Built in 1798, Passage du Caire is the oldest passage and the longest in Paris. It includes three distinct galleries: Sainte-Foy, Saint-Denis and Caire. An other peculiarity: the pavement was made with tombstones from the convent Filles-Dieu. May be it was some way to make the passage more intriguing to the Parisians who  from the start were not attracted by it. There was no shop, no attraction, only print shops, lithography factories for the press industry; and for the clothing industry, manufacturers of accessories, like ties, straw hats, collars and cuffs.
Today you will see no tourist or stroller, either.

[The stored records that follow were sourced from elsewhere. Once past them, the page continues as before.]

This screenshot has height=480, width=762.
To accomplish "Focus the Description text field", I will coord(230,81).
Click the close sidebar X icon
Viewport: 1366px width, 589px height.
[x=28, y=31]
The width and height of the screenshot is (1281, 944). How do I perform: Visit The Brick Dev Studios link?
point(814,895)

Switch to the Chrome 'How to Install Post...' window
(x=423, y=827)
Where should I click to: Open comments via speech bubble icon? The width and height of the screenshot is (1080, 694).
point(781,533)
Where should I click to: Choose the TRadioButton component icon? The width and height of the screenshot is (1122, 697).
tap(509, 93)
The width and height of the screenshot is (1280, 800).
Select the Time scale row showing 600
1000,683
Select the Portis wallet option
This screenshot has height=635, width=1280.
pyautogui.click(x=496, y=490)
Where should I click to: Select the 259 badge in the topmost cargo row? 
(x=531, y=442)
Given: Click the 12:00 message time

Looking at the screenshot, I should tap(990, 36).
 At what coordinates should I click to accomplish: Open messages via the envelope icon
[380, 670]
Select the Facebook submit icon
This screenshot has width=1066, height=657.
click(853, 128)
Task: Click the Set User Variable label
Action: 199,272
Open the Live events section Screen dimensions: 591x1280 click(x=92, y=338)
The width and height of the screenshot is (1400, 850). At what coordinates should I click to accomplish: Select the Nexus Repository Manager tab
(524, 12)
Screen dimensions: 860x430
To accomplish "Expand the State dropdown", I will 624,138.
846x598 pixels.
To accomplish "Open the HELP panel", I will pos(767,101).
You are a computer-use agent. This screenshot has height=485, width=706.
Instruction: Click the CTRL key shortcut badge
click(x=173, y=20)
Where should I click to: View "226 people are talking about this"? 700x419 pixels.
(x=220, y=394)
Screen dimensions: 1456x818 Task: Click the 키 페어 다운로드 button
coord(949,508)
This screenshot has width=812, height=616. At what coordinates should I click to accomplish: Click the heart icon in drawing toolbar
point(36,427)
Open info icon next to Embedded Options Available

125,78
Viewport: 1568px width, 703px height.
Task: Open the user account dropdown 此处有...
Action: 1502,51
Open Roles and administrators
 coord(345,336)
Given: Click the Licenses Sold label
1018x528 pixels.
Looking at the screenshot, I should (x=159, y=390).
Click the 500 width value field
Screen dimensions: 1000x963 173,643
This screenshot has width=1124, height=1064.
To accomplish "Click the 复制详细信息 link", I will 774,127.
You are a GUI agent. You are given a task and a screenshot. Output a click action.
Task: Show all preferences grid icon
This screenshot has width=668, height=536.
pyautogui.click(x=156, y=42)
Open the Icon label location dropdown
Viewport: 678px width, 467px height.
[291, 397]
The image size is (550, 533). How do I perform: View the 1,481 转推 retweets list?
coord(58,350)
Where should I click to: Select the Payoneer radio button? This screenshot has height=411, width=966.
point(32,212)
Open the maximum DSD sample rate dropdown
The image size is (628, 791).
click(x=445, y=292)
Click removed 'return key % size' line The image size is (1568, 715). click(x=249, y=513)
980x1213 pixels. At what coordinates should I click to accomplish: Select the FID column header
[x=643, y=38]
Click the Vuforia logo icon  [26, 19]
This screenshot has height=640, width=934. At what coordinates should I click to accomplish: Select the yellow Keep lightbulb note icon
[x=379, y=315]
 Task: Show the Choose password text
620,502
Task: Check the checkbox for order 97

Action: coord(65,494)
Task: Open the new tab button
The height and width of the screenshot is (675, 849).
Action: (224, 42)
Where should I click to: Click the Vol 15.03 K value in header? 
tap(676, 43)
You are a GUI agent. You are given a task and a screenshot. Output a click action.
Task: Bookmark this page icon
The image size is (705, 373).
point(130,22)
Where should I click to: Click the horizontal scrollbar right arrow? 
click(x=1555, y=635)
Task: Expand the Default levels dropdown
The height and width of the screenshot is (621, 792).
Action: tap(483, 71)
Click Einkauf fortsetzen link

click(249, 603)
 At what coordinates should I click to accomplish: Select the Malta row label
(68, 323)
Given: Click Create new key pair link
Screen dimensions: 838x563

Basically, you will only see retailers coming here to buy fashion products or shop mannequins.

Now le'ts follow the aisle Alexandrie which opens in rue d'Alexandrie, then the alley opening in rue Saint-Denis.

Passage Sainte-Foy

Passage Sainte-Foy
261, rue Saint-Denis
Atget – 1907

When going out of Passage du Caire, we turn left in rue Saint-Denis where we will stop at the number 261-263 to go into Passage Sainte-Foy.

Rue Saint-Denis is famous for an older activity than the textile industry. The oldest profession in the world has always been carried on in this area, in the past by the walking girls in Court of Miracles and still today by high siliconised ladies. When I last visited the district, two of them were framing the narrow entrance of the passage.

At the end of the passage, you will have to climb a small stair before reaching rue Sainte-Foy. In fact, these steps take you above what were in the past, the walkways on Charles V ramparts,  built around 1370. By the way, it may be the right time to give you one of the possible origins of the French word “bordel” (brothel): Since, in medieval times, the prostitution was authorized only outside the city walls, the prostitutes were standing in shacks bordering (en bordure de) the walls; these cabins were designated the “bordes” since they were bordering the city walls and their owners the “bordelières” …

Few steps away ahead the gate, activate the button on your left to go outside. 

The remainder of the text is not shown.